◆ Instructions for the task ◆
Transcribe every line of the material below without any changes.

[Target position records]
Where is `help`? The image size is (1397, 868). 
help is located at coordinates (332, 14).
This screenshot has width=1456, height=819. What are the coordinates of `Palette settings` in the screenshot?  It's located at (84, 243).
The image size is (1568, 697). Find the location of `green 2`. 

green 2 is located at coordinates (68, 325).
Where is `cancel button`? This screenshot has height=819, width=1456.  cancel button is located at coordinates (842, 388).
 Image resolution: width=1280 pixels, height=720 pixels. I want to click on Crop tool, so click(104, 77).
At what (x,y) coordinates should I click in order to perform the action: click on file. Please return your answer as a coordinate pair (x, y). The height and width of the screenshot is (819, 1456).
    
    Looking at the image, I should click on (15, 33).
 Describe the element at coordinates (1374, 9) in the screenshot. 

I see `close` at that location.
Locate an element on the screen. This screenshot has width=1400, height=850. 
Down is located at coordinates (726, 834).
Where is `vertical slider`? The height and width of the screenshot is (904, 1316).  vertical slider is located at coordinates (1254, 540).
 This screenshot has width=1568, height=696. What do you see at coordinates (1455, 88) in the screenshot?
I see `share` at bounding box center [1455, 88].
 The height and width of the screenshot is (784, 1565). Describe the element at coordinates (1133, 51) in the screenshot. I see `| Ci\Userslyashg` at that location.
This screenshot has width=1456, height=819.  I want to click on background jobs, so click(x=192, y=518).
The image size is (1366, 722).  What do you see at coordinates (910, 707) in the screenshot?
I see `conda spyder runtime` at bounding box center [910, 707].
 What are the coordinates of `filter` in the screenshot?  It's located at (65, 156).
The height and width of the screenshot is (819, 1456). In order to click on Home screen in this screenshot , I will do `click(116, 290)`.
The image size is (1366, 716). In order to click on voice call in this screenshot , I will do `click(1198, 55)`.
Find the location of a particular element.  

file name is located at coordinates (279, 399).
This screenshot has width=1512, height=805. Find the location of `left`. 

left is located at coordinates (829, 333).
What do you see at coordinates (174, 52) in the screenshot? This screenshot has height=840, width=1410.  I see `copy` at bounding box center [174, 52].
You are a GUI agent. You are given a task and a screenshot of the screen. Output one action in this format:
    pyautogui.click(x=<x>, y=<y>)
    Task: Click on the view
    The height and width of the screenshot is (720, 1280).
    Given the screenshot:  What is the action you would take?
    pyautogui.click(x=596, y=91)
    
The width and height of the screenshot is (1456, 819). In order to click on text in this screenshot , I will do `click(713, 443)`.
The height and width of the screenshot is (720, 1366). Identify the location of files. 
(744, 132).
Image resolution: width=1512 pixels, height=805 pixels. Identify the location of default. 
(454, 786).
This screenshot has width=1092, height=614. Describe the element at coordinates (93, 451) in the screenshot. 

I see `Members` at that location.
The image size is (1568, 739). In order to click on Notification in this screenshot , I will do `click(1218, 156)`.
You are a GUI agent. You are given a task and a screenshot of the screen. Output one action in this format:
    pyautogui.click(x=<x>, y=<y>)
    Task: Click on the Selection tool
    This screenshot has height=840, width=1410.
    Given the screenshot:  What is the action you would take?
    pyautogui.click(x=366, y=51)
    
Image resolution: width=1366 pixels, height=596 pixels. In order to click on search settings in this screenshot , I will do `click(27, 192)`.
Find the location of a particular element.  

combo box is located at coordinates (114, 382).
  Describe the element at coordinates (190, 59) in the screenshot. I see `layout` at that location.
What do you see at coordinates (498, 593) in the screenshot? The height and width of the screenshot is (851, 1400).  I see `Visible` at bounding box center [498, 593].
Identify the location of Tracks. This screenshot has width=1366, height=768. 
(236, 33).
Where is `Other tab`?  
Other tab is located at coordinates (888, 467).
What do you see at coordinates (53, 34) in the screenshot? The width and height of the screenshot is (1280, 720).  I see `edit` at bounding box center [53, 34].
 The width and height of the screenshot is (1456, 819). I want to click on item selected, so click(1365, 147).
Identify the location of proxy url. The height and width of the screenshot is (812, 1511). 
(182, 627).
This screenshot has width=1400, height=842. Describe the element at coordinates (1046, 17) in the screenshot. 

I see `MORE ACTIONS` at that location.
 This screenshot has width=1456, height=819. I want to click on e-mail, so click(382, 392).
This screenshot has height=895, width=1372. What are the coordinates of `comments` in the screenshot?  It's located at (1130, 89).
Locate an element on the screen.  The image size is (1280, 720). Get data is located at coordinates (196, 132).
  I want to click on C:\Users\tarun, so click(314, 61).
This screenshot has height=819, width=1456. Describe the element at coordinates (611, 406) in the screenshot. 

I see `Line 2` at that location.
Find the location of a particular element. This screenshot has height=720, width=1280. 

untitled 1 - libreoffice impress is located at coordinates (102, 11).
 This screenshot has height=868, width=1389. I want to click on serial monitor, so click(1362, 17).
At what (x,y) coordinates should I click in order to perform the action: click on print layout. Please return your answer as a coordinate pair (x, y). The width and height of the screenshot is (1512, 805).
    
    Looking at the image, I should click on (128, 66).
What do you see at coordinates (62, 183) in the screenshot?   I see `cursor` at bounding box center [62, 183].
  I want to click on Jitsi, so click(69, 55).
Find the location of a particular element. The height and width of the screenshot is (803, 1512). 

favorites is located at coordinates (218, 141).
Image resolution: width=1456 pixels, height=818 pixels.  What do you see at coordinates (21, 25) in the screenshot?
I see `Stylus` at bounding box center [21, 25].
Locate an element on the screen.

◆ Written solution ◆
Where is `help`? The image size is (1397, 868). 
help is located at coordinates (332, 14).
This screenshot has width=1456, height=819. What are the coordinates of `Palette settings` in the screenshot?  It's located at (84, 243).
The image size is (1568, 697). Find the location of `green 2`. 

green 2 is located at coordinates (68, 325).
Where is `cancel button`? This screenshot has height=819, width=1456.  cancel button is located at coordinates (842, 388).
 Image resolution: width=1280 pixels, height=720 pixels. I want to click on Crop tool, so click(104, 77).
At what (x,y) coordinates should I click in order to perform the action: click on file. Please return your answer as a coordinate pair (x, y). The height and width of the screenshot is (819, 1456).
    
    Looking at the image, I should click on (15, 33).
 Describe the element at coordinates (1374, 9) in the screenshot. 

I see `close` at that location.
Locate an element on the screen. This screenshot has width=1400, height=850. 
Down is located at coordinates (726, 834).
Where is `vertical slider`? The height and width of the screenshot is (904, 1316).  vertical slider is located at coordinates (1254, 540).
 This screenshot has width=1568, height=696. What do you see at coordinates (1455, 88) in the screenshot?
I see `share` at bounding box center [1455, 88].
 The height and width of the screenshot is (784, 1565). Describe the element at coordinates (1133, 51) in the screenshot. I see `| Ci\Userslyashg` at that location.
This screenshot has width=1456, height=819.  I want to click on background jobs, so click(x=192, y=518).
The image size is (1366, 722).  What do you see at coordinates (910, 707) in the screenshot?
I see `conda spyder runtime` at bounding box center [910, 707].
 What are the coordinates of `filter` in the screenshot?  It's located at (65, 156).
The height and width of the screenshot is (819, 1456). In order to click on Home screen in this screenshot , I will do `click(116, 290)`.
The image size is (1366, 716). In order to click on voice call in this screenshot , I will do `click(1198, 55)`.
Find the location of a particular element.  

file name is located at coordinates (279, 399).
This screenshot has width=1512, height=805. Find the location of `left`. 

left is located at coordinates (829, 333).
What do you see at coordinates (174, 52) in the screenshot? This screenshot has height=840, width=1410.  I see `copy` at bounding box center [174, 52].
You are a GUI agent. You are given a task and a screenshot of the screen. Output one action in this format:
    pyautogui.click(x=<x>, y=<y>)
    Task: Click on the view
    The height and width of the screenshot is (720, 1280).
    Given the screenshot:  What is the action you would take?
    pyautogui.click(x=596, y=91)
    
The width and height of the screenshot is (1456, 819). In order to click on text in this screenshot , I will do `click(713, 443)`.
The height and width of the screenshot is (720, 1366). Identify the location of files. 
(744, 132).
Image resolution: width=1512 pixels, height=805 pixels. Identify the location of default. 
(454, 786).
This screenshot has width=1092, height=614. Describe the element at coordinates (93, 451) in the screenshot. 

I see `Members` at that location.
The image size is (1568, 739). In order to click on Notification in this screenshot , I will do `click(1218, 156)`.
You are a GUI agent. You are given a task and a screenshot of the screen. Output one action in this format:
    pyautogui.click(x=<x>, y=<y>)
    Task: Click on the Selection tool
    This screenshot has height=840, width=1410.
    Given the screenshot:  What is the action you would take?
    pyautogui.click(x=366, y=51)
    
Image resolution: width=1366 pixels, height=596 pixels. In order to click on search settings in this screenshot , I will do `click(27, 192)`.
Find the location of a particular element.  

combo box is located at coordinates (114, 382).
  Describe the element at coordinates (190, 59) in the screenshot. I see `layout` at that location.
What do you see at coordinates (498, 593) in the screenshot? The height and width of the screenshot is (851, 1400).  I see `Visible` at bounding box center [498, 593].
Identify the location of Tracks. This screenshot has width=1366, height=768. 
(236, 33).
Where is `Other tab`?  
Other tab is located at coordinates (888, 467).
What do you see at coordinates (53, 34) in the screenshot? The width and height of the screenshot is (1280, 720).  I see `edit` at bounding box center [53, 34].
 The width and height of the screenshot is (1456, 819). I want to click on item selected, so click(1365, 147).
Identify the location of proxy url. The height and width of the screenshot is (812, 1511). 
(182, 627).
This screenshot has width=1400, height=842. Describe the element at coordinates (1046, 17) in the screenshot. 

I see `MORE ACTIONS` at that location.
 This screenshot has width=1456, height=819. I want to click on e-mail, so click(382, 392).
This screenshot has height=895, width=1372. What are the coordinates of `comments` in the screenshot?  It's located at (1130, 89).
Locate an element on the screen.  The image size is (1280, 720). Get data is located at coordinates (196, 132).
  I want to click on C:\Users\tarun, so click(314, 61).
This screenshot has height=819, width=1456. Describe the element at coordinates (611, 406) in the screenshot. 

I see `Line 2` at that location.
Find the location of a particular element. This screenshot has height=720, width=1280. 

untitled 1 - libreoffice impress is located at coordinates (102, 11).
 This screenshot has height=868, width=1389. I want to click on serial monitor, so click(1362, 17).
At what (x,y) coordinates should I click in order to perform the action: click on print layout. Please return your answer as a coordinate pair (x, y). The width and height of the screenshot is (1512, 805).
    
    Looking at the image, I should click on (128, 66).
What do you see at coordinates (62, 183) in the screenshot?   I see `cursor` at bounding box center [62, 183].
  I want to click on Jitsi, so click(69, 55).
Find the location of a particular element. The height and width of the screenshot is (803, 1512). 

favorites is located at coordinates (218, 141).
Image resolution: width=1456 pixels, height=818 pixels.  What do you see at coordinates (21, 25) in the screenshot?
I see `Stylus` at bounding box center [21, 25].
Locate an element on the screen.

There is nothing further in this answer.